166 – Velos, Homelessness and The Great Escape

What’s the first thing I did in Bordeaux?

Drink a glass of wine? See the sights? Take a coffee in a leafy square? A small beer in a courtyard bar? Eat a Charolais steak?

No. I hunted out places to sleep in the unlikely event of being made homeless. It’s an odd obsession of mine and stems from a childhood dream of escaping from boarding school and becoming a fugitive. Steve McQueen from the Great Escape, only in this version it’s Oggers on a 30 year old Peugeot cycle haring up the Welsh Hills being pursued by Potter the housemaster in his 1970s Citroen waving his walking stick in the air like a demented general.

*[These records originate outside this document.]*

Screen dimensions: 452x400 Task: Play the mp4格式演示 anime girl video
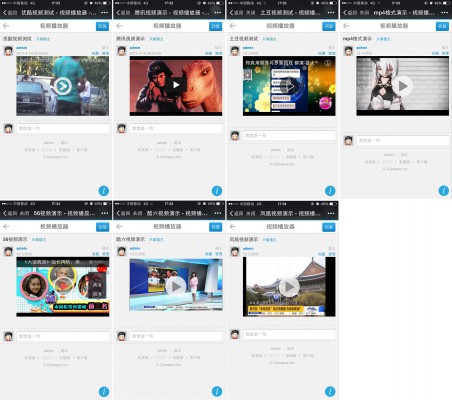(x=403, y=86)
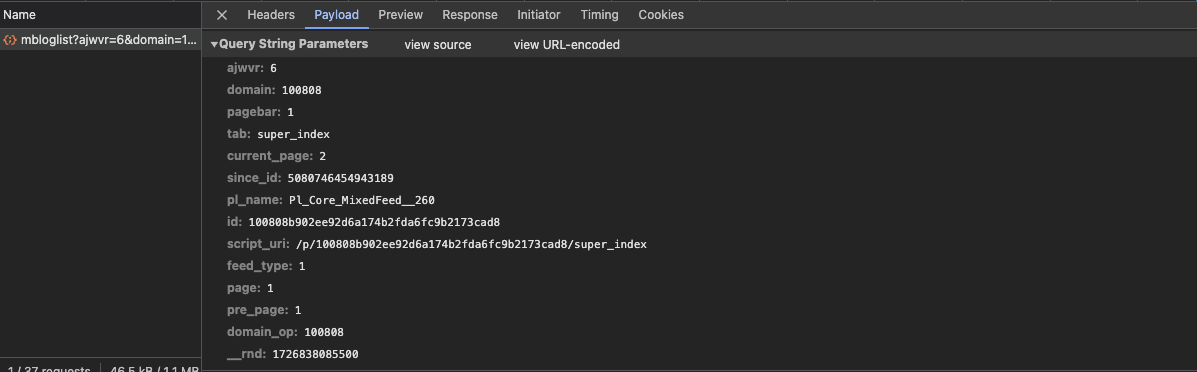Click the id parameter hash value
This screenshot has height=372, width=1197.
pyautogui.click(x=374, y=222)
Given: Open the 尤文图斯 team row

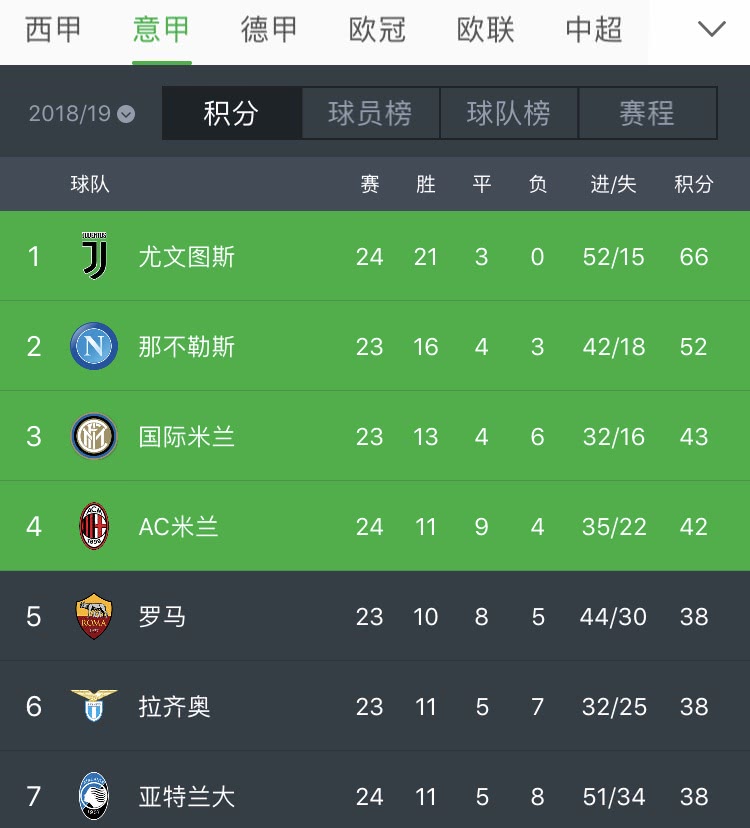Looking at the screenshot, I should pos(375,256).
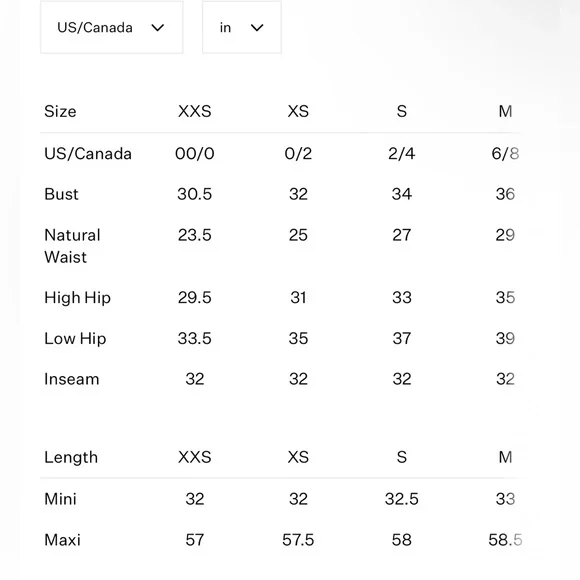
Task: Select the XXS size column header
Action: (x=195, y=111)

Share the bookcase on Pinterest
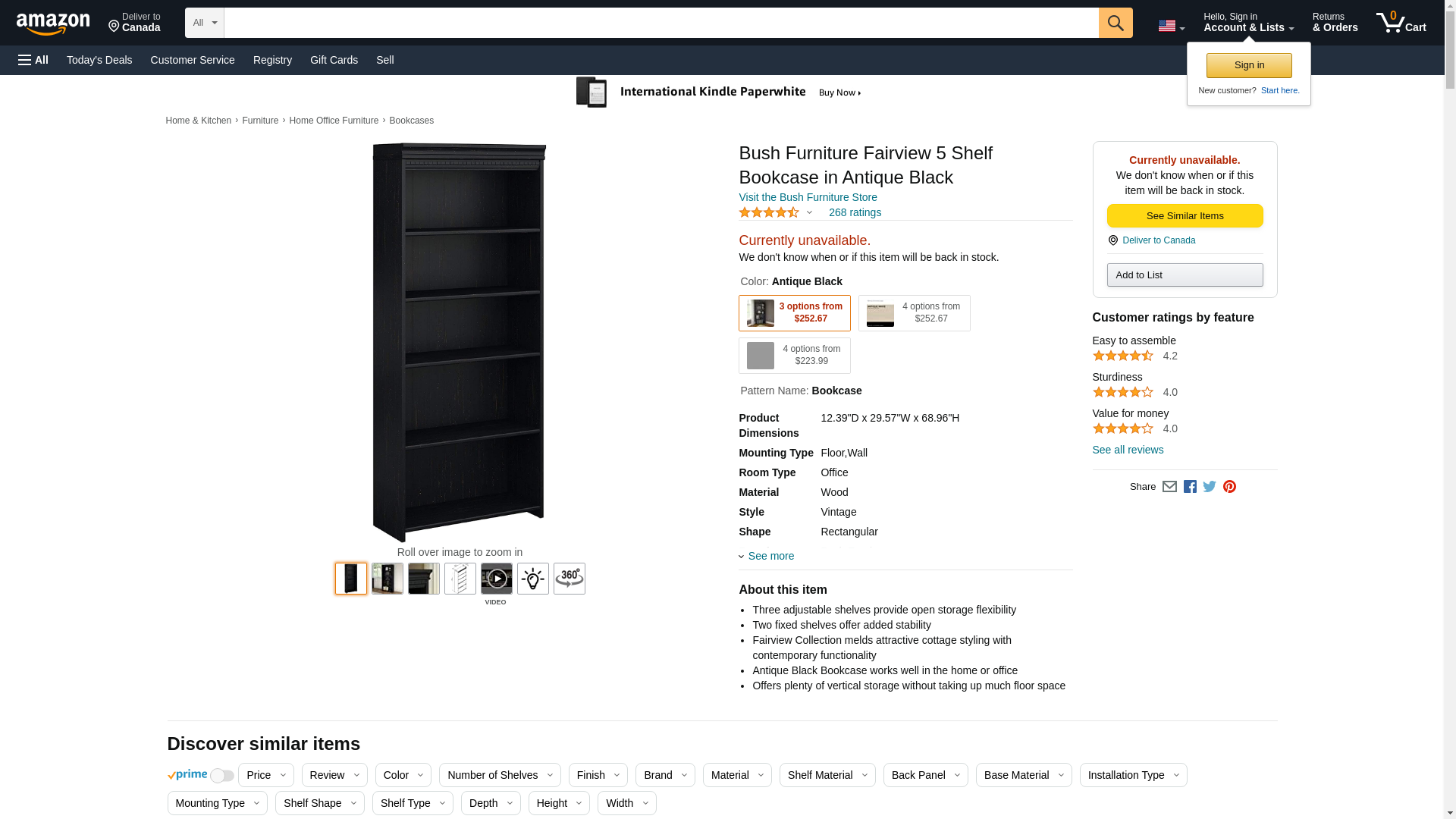coord(1229,487)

It’s the first job I do when I arrive in a new city. Seek out potential spots to sleep in case my well thought out plans go spectacularly wrong and I end up munching on half eaten crepes rescued from bins. Brushing my teeth in the nearest MacDonalds to get rid of the taste.

I checked out the sleeping options in Lyon when I arrived there three years ago but found it pretty limited. Bordeaux on the other hand offers so much more. So many outdoor spaces. Cemeteries, gardens, riverside shelters, half built underpasses, all weather marinas, abandoned industrial units, blocked up doorways, lakeside parklands, tree houses, covered alleyways, homely parks.

I’ve already laid my claim to a few choice sites by leaving a few pairs of rolled up socks here and there. The Nature Reserve at Parc Bordelais being one. The cruise ship gangway at Chartron with its underfoot heating and freshwater tap being another. It’s all precautionary I know, but you never know in this world.

My other task this weekend before I could settle down to a nice glass of Saint Émilion was to sign up for the city bicycle scheme. In Lyon it was called Velov. Here it’s called vCub. CUB standing for Communautè Urbaine de Bordeaux. The ‘v’ is obvious – see title.

It works on the same principle as the Velov with an annual €30 card getting you unlimited use for up to half an hour. After that you just take your bike to a terminal to get another free half an hour. And so on. It’s quicker than bus or tram, by foot or by car. And seeing as, like Lyon, the city is pancake flat, it’s the perfect mode of transport. Just avoid being hit by a tram. Or scratching the paint of a very expensive Mercedes parked badly on a street corner. Oops.